Hidden among the customary grapples over state budgets this Legislative Session has been another battle between two groups that used to work together on most priorities.

It isn’t Republican versus Democrat, or liberal versus conservative.

It isn’t even, like we see so often in DC, a tussle between the executive and legislative branches. No, this year a fight has broken out between the coast and the interior, and it might send $640 million in BP Settlement funds into purgatory until the stalemate ends.

With approximately 24 hours before this year’s Regular Session concludes, the fate of a $640 million compromise between the Gulf Coast delegation from Mobile and Baldwin counties, and other lawmakers who want a piece of the pie, hangs precariously.

The Senate Ways and Means General Fund Committee was scheduled to take a vote Tuesday on the House’s version of how to spend a bond issue taken out against future BP settlement funds. Members representing central and north Alabama, led most vocally by Decatur Republican Sen. Arthur Orr, argue the decline in revenue due to the 2010 Deepwater Horizon oil spill negatively affected the entire state.

The substitute bill Orr backed would have appropriated $191 million for road projects spread around the state, with a double portion going to coastal counties, and $450 million for repaying a “rainy day fund” raided in the wake of the oil spill, freeing up other funds to be used to shore up Medicaid for the fiscal year.

This move rankled coastal representatives, one of whom, Republican Sen.
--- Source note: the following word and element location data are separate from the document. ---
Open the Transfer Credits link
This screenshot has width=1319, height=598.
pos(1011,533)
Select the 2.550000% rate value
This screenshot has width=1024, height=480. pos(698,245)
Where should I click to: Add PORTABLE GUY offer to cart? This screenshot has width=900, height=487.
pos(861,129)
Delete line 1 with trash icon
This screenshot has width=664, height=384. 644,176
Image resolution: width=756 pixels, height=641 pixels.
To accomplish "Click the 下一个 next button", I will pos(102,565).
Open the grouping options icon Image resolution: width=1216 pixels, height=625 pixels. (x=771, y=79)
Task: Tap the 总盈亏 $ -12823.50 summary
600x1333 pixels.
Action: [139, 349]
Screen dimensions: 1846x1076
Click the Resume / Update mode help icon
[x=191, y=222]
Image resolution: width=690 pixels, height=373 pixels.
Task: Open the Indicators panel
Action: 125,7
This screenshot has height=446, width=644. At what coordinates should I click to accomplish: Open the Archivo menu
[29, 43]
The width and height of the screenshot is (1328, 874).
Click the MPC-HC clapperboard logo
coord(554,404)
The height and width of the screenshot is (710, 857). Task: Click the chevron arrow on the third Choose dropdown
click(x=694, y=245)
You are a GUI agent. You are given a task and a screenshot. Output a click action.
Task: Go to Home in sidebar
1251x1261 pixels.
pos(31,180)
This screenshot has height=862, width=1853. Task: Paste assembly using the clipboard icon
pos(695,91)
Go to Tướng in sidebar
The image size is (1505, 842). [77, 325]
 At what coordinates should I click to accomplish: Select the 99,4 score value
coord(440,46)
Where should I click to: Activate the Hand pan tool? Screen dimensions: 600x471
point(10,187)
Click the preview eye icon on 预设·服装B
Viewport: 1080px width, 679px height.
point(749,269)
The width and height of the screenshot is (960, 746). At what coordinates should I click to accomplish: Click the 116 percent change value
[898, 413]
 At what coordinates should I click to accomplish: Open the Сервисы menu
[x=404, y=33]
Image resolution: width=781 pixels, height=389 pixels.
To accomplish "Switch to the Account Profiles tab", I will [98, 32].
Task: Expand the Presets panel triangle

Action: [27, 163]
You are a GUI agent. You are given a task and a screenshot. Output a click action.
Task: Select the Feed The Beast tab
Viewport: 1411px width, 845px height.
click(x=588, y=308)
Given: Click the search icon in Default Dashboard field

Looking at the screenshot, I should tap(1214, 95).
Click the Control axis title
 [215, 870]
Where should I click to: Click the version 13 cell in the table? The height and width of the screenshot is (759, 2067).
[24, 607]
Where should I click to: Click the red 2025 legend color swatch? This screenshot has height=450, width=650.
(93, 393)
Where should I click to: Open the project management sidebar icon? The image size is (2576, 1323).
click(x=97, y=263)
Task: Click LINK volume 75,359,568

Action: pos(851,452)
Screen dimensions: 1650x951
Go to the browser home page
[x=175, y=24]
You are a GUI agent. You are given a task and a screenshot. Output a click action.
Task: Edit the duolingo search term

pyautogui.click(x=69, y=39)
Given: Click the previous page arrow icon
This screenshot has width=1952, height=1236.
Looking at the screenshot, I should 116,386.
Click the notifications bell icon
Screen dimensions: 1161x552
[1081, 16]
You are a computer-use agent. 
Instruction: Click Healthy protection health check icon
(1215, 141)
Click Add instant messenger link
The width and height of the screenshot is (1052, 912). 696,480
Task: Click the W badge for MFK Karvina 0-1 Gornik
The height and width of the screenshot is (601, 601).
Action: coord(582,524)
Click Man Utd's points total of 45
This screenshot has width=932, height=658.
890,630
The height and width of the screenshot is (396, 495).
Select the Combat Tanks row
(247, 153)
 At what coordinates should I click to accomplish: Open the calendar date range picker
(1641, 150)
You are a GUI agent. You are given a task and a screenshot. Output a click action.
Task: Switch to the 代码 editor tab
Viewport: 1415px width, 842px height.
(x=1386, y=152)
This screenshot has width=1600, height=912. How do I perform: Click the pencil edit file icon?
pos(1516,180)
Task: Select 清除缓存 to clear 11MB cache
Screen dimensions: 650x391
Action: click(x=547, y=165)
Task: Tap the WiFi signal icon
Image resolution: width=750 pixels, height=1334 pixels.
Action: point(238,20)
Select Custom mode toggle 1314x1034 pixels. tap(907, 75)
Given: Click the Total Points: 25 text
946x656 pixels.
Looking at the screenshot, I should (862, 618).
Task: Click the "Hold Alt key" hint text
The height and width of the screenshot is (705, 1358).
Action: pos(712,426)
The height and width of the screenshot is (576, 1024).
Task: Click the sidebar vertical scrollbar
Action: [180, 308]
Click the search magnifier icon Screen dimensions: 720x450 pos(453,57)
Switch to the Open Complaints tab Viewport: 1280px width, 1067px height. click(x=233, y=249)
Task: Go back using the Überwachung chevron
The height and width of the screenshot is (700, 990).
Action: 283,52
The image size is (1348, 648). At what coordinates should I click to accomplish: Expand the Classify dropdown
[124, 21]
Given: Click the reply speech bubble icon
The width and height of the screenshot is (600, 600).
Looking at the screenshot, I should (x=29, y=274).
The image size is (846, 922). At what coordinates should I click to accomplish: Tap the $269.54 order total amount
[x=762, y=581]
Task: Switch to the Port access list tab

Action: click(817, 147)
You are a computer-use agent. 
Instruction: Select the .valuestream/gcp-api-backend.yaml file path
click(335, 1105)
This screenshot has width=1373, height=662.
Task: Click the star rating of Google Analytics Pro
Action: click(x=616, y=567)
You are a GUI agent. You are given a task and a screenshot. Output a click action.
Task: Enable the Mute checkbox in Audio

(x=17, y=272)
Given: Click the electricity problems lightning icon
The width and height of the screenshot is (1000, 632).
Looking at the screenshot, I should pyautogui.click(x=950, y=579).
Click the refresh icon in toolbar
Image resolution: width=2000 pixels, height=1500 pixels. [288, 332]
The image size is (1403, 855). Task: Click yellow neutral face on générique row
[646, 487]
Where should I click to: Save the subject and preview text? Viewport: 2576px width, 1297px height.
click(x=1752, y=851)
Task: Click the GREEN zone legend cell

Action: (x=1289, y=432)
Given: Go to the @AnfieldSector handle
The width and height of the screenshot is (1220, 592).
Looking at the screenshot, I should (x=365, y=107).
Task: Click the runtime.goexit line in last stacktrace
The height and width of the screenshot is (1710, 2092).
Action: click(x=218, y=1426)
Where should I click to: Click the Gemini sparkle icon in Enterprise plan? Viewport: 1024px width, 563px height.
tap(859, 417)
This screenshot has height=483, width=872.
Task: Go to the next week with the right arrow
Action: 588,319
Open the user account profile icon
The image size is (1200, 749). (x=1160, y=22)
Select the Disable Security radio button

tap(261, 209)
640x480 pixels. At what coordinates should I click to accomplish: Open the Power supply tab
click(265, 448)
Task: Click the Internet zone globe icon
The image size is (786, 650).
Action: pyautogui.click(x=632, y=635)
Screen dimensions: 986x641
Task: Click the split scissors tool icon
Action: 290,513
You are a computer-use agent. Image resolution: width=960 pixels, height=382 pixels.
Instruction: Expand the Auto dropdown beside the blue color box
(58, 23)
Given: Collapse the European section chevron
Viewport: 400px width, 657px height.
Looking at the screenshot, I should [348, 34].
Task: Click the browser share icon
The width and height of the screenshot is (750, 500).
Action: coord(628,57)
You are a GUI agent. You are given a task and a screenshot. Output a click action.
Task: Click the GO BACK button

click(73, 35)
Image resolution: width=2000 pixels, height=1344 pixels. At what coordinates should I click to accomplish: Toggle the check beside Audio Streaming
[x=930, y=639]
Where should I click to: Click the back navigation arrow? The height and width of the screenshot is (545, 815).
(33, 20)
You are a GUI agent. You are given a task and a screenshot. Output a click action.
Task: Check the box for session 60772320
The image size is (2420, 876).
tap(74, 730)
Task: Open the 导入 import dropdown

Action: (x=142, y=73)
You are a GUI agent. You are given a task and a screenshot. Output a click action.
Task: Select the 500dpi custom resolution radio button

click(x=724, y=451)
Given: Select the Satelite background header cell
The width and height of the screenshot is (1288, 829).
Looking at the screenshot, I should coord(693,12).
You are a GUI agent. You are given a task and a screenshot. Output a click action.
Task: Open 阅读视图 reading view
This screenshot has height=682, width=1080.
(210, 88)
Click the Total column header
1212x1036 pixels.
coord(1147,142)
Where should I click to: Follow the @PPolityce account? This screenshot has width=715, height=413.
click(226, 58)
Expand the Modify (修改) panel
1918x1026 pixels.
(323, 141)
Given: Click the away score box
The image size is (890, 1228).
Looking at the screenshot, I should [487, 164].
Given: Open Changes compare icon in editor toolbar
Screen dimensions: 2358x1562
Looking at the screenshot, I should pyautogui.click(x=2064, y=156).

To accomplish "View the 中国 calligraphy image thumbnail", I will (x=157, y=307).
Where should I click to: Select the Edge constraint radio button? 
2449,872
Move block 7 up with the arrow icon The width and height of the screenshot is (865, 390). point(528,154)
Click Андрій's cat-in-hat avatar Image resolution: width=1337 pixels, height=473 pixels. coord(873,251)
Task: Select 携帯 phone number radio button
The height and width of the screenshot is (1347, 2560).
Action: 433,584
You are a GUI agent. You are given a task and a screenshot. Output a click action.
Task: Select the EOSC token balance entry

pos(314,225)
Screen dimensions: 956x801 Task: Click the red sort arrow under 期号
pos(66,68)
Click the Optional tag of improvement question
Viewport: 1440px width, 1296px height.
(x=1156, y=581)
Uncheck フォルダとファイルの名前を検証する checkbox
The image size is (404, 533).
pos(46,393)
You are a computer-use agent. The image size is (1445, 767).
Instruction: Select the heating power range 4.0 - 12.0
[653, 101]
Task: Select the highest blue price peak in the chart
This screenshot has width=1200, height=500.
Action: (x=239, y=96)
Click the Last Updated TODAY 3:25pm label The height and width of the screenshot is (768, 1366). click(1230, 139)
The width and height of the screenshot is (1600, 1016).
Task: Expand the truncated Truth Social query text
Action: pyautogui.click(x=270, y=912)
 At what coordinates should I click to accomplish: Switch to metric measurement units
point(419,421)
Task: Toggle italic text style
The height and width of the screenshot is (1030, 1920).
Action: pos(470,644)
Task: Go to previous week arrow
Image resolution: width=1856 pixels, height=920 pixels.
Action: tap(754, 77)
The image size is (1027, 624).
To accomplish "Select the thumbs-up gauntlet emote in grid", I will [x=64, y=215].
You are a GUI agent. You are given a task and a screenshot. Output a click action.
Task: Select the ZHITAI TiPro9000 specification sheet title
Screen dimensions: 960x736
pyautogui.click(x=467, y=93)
Tripp Pittman, who makes his home in Baldwin County, also happens to be chair of the committee hearing the bill.

Pittman unceremoniously ended the committee meeting Tuesday before the bill received a vote.

Fellow coastal delegate Sen. Bill Hightower said the region isn’t close to being where it needs to be.

“We’re not made whole,” Hightower said. “We won’t know the full implications of the oil spill for 25 years.”

But if the committee doesn’t approve some grand compromise before midnight Tuesday, the state will only get BP settlement funds as scheduled by a federal judge — a relatively paltry $50 million per year, instead of the fiscal shot in the arm legislators say they so desperately need.